Read the original article in The Oregonian here.
Nada Maani aims to challenge the notion that architects work mainly for wealthy homeowners and for corporations that build office towers.
Maani, 23, is among the first four students to complete the requirements for Portland State University's Graduate Certificate in Public Interest Design, a unique credential nationally. At PSU's commencement ceremonies Sunday, she'll receive a master of architecture degree from the School of Architecture.

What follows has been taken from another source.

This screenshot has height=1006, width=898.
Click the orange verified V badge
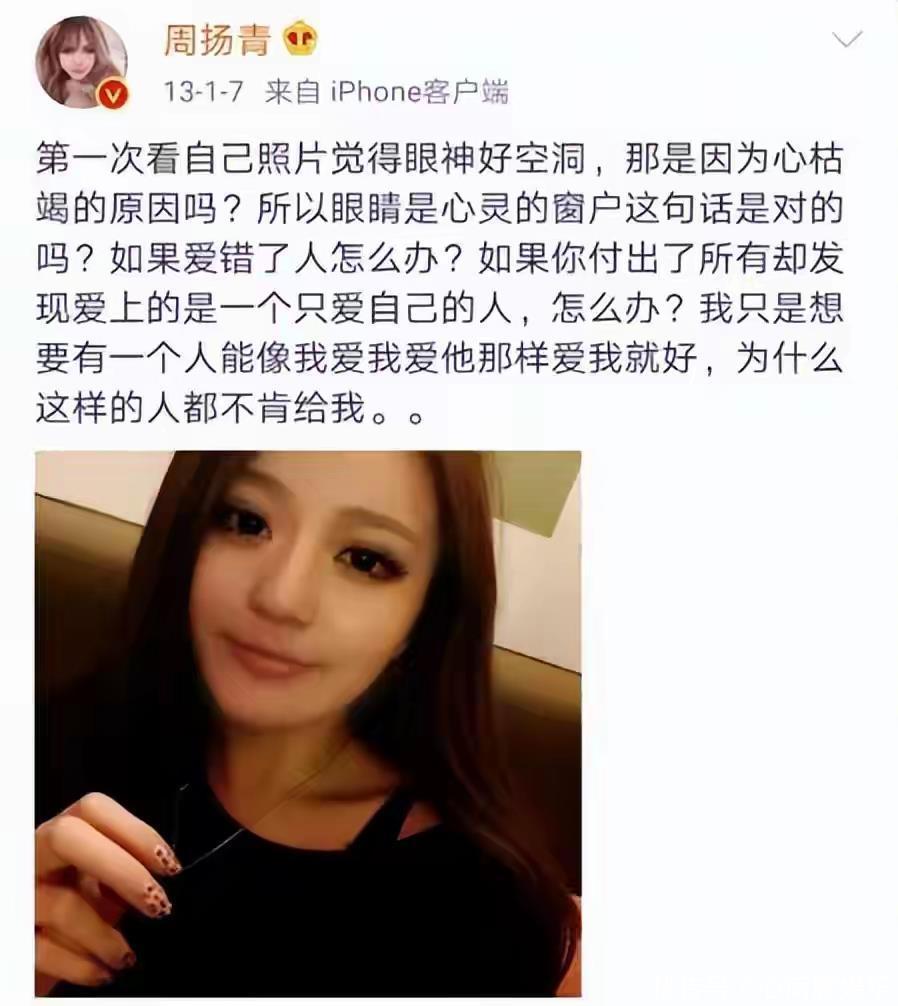click(114, 95)
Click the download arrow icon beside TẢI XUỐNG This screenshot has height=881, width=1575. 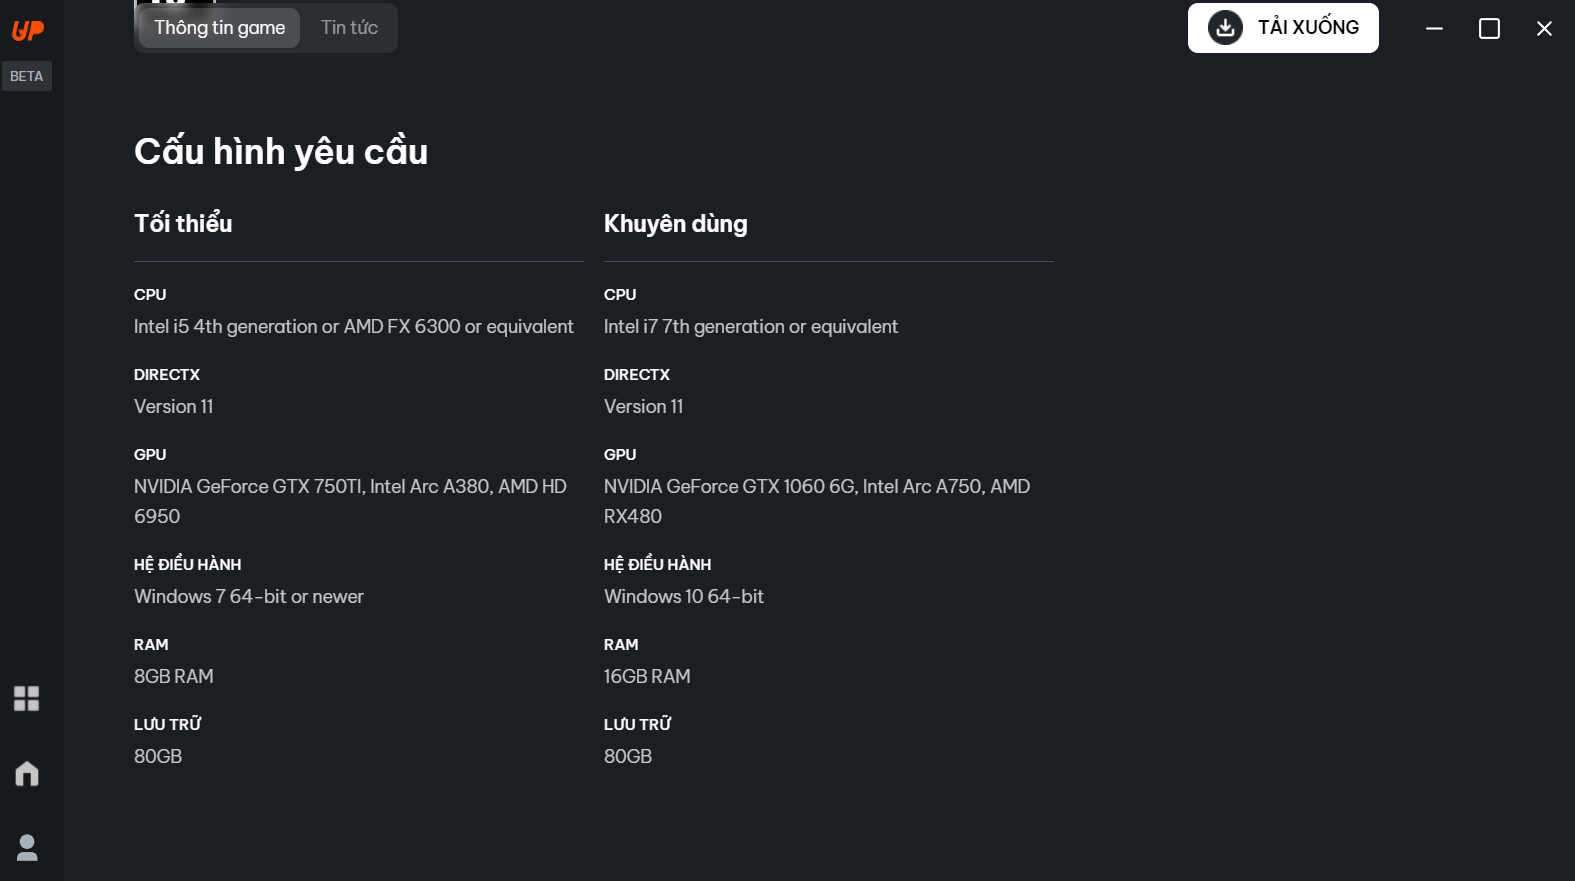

Public-interest design is a relatively new concept that strongly attracts Maani. The striking young woman with flowing, curly hair was born in Jordan to a family with two faiths and two nationalities: Christian and Muslim, Jordanian and Palestinian. She speaks fluent English and Arabic, often mixing the languages into a unique blend at home.
"Public-interest design is designing for under-served communities," Maani said. "It's designing for everyone who can't afford the designer's time."
That paradox presents a conundrum for practitioners of the art. But Maani, who has a PSU bachelor's degree in architecture, is confident she'll find a path to design in the public interest while earning a living. She says her passion lies at the intersection of architecture and politics.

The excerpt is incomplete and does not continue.